Extrait du document:

L’autre jour, Estelle s’est prise à rêver d’une maison à la campagne, qui accueillerait des personnes traversant ce genre de remises en question. On pourrait y faire de la peinture, se ressourcer dans la nature, participer à des ateliers. Elle organiserait tout. Elle s’y voyait déjà. «Mon problème, c’est que je fais toujours des plans sur la comète, parfois je n’en dors pas pendant trois jours et ensuite ça part.» Et quand ça part, Estelle recule. Ainsi a-t-elle postulé pas plus tard que la veille à un poste très proche de celui qu’elle vient de quitter. Elle ne comprend pas très bien pourquoi elle a fait ça. La peur de galérer, de manquer d’argent. À moins qu’il y ait la question de ce compagnon, qui lui reproche d’avoir moins de choses à dire depuis qu’elle ne ramène plus à la maison les ragots du service RH. Qui envie un peu son audace. «Pourtant, j’étais sûre de moi. Je savais que j’étais dans le bon… mais il m’a déstabilisée.» Contournant le Plexi, Anaïs pousse la boîte de Kleenex vers Estelle. Les larmes ne sont pas rares à ce bureau. «Le risque, bien sûr, c’est que vous soyez prise pour ce poste auquel vous avez postulé, rebondit Anaïs. Vous risquez de vous remettre dans la case dont vous avez voulu absolument sortir. Ce n’est pas grave: votre besoin de sécurité s’est peut-être imposé à vous plus que ce que vous auriez voulu. Mais quel est le vrai risque que vous prendriez à changer?» La réponse fuse: «Aucun, si ce n’est de trouver quelque chose qui me convienne mieux.» La conseillère suggère que, dans ce cas, il faudra apprendre à apprivoiser la peur, tout au long de ce changement de cap. La peur d’échouer bien sûr, mais surtout celle de réussir.

Données fournies:
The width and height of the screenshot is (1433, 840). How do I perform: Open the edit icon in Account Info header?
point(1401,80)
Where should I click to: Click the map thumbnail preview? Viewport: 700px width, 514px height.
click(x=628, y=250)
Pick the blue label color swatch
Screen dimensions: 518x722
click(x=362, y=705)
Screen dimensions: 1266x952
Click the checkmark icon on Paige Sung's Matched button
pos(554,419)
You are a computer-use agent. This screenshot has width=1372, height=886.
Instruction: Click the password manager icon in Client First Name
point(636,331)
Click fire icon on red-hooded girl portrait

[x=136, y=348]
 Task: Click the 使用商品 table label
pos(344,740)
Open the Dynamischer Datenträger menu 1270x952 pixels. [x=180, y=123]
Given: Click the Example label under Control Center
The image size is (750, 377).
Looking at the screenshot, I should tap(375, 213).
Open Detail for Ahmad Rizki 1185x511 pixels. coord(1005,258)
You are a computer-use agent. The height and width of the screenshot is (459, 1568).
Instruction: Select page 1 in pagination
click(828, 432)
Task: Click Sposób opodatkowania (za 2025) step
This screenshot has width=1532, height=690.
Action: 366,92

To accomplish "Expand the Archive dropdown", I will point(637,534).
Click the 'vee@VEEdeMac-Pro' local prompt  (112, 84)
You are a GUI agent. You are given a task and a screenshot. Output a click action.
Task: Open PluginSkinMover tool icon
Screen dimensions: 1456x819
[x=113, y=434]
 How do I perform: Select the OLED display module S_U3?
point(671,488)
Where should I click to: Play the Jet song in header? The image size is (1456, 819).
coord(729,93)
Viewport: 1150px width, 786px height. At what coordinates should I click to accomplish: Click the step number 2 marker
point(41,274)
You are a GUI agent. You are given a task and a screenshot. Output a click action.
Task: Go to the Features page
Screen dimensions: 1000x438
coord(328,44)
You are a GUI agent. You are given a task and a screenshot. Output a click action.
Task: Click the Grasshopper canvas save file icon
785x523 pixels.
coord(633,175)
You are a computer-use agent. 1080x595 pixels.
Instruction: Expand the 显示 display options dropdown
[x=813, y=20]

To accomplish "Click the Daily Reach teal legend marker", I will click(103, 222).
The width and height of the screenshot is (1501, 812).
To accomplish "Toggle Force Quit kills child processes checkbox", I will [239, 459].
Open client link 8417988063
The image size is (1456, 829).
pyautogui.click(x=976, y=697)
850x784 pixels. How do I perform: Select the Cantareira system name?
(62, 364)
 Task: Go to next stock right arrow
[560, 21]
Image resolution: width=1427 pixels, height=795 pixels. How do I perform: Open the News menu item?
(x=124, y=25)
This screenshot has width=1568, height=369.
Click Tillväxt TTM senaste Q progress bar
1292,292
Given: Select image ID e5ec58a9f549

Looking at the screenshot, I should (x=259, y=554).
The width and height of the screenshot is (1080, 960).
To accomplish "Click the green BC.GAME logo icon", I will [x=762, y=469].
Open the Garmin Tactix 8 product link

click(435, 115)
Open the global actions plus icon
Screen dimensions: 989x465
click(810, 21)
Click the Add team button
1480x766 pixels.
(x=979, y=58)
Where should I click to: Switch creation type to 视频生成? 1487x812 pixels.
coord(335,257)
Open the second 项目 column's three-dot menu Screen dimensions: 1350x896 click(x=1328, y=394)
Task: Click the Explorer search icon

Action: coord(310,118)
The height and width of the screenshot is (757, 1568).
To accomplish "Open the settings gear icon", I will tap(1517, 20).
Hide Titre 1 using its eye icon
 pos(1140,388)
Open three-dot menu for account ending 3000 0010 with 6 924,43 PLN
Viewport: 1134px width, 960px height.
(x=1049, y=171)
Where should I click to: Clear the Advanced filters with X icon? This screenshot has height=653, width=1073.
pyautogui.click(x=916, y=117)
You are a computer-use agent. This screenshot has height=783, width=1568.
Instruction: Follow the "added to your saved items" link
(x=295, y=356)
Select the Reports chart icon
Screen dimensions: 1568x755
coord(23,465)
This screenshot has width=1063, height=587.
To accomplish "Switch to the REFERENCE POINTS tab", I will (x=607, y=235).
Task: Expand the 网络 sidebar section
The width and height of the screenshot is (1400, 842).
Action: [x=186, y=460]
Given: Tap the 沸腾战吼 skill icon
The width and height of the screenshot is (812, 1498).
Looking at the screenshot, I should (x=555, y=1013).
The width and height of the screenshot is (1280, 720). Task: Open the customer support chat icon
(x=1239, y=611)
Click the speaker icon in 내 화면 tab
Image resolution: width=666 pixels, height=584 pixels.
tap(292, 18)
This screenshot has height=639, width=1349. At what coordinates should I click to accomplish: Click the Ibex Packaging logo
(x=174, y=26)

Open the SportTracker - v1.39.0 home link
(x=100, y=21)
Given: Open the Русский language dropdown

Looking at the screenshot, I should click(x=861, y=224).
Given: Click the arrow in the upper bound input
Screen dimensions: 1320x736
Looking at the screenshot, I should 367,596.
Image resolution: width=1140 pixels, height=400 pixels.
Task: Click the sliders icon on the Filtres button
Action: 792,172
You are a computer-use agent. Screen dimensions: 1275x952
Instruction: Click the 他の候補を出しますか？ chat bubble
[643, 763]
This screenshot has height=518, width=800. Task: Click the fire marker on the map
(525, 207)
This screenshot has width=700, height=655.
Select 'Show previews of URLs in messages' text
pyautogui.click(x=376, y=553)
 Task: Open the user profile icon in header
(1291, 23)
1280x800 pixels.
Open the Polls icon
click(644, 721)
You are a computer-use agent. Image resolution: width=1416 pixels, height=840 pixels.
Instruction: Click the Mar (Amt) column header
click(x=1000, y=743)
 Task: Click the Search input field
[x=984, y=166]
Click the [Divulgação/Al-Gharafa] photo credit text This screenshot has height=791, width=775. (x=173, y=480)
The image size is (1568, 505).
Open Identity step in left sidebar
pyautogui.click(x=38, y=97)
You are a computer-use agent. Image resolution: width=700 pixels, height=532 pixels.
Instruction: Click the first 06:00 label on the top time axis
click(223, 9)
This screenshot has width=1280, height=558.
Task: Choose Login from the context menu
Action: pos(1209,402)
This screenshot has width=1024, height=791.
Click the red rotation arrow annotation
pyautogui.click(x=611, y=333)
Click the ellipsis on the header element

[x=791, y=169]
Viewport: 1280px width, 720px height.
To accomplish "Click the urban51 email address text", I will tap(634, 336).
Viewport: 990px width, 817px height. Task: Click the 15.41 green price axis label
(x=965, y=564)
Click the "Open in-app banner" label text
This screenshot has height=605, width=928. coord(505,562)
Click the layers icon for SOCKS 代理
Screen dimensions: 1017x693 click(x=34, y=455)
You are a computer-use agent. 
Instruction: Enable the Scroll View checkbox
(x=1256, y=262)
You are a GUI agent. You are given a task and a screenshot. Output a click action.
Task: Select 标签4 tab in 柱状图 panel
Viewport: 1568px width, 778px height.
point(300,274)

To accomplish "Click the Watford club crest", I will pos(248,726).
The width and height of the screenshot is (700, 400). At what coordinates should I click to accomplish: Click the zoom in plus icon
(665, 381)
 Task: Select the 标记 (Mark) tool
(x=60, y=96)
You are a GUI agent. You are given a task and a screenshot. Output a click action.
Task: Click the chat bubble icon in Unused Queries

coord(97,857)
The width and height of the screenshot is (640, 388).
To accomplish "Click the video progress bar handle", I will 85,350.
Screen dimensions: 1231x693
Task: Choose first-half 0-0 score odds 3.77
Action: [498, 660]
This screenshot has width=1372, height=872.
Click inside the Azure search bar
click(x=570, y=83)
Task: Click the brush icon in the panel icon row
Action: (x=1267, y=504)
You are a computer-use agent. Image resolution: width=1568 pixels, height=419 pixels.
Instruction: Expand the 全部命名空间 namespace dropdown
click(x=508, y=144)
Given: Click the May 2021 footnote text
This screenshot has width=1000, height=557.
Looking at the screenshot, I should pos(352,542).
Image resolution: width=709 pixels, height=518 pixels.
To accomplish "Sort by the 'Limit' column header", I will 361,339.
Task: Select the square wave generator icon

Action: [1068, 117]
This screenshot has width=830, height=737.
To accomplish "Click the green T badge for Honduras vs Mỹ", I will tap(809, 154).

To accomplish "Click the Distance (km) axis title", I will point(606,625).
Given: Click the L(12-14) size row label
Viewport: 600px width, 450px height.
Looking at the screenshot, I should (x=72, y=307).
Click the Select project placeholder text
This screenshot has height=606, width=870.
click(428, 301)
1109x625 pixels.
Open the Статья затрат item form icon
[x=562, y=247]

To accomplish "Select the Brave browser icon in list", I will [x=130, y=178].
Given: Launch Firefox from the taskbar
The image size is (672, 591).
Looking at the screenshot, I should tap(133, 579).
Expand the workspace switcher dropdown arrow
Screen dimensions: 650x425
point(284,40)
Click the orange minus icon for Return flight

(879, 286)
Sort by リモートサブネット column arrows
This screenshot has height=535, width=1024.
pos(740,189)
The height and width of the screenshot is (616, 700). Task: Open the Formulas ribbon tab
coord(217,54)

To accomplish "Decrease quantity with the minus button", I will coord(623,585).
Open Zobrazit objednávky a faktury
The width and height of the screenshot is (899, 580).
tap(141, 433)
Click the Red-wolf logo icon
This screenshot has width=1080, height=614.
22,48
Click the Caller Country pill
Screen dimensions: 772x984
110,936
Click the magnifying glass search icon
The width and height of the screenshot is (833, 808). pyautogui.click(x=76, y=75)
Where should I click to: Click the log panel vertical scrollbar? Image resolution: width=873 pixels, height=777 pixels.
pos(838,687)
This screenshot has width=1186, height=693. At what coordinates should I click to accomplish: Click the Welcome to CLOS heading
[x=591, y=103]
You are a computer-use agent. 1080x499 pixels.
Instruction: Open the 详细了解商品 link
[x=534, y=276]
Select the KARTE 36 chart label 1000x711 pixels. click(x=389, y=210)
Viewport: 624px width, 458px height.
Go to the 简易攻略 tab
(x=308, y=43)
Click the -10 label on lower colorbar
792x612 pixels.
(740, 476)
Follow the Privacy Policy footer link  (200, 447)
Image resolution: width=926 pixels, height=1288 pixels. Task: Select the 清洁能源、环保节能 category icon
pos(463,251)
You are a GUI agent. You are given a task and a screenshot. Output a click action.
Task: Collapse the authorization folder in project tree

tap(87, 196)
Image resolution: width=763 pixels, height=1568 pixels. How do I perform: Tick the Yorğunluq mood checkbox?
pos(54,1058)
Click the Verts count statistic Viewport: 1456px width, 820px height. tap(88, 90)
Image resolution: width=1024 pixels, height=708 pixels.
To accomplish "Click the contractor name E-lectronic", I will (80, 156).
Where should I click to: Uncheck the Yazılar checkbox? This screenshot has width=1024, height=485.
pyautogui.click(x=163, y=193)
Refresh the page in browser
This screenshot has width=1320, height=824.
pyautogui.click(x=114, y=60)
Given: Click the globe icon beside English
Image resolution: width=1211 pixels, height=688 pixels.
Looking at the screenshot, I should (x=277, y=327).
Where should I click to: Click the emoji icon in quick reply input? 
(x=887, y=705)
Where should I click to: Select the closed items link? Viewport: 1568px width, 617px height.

Consignes:
[1] Dans l'extrait sur la reconversion d'Estelle, à quel poste celle-ci a-t-elle postulé la veille ?
[2] Convertissez en liste JSON de chaînes, une chaîne par ligne et sans les lignes vides, la partie du listing qui s'ouvre sur la ligne contenant "Image resolution: width=1024" et se termine à la fin du listing, ces deux limites comprises.
L'extrait et le listing proviennent de sources différentes.

Réponses attendues:
[1] À un poste très proche de celui qu'elle vient de quitter.

[2]
[
  "Image resolution: width=1024 pixels, height=708 pixels.",
  "To accomplish \"Click the contractor name E-lectronic\", I will (80, 156).",
  "Where should I click to: Uncheck the Yazılar checkbox? This screenshot has width=1024, height=485.",
  "pyautogui.click(x=163, y=193)",
  "Refresh the page in browser",
  "This screenshot has width=1320, height=824.",
  "pyautogui.click(x=114, y=60)",
  "Given: Click the globe icon beside English",
  "Image resolution: width=1211 pixels, height=688 pixels.",
  "Looking at the screenshot, I should (x=277, y=327).",
  "Where should I click to: Click the emoji icon in quick reply input? ",
  "(x=887, y=705)",
  "Where should I click to: Select the closed items link? Viewport: 1568px width, 617px height."
]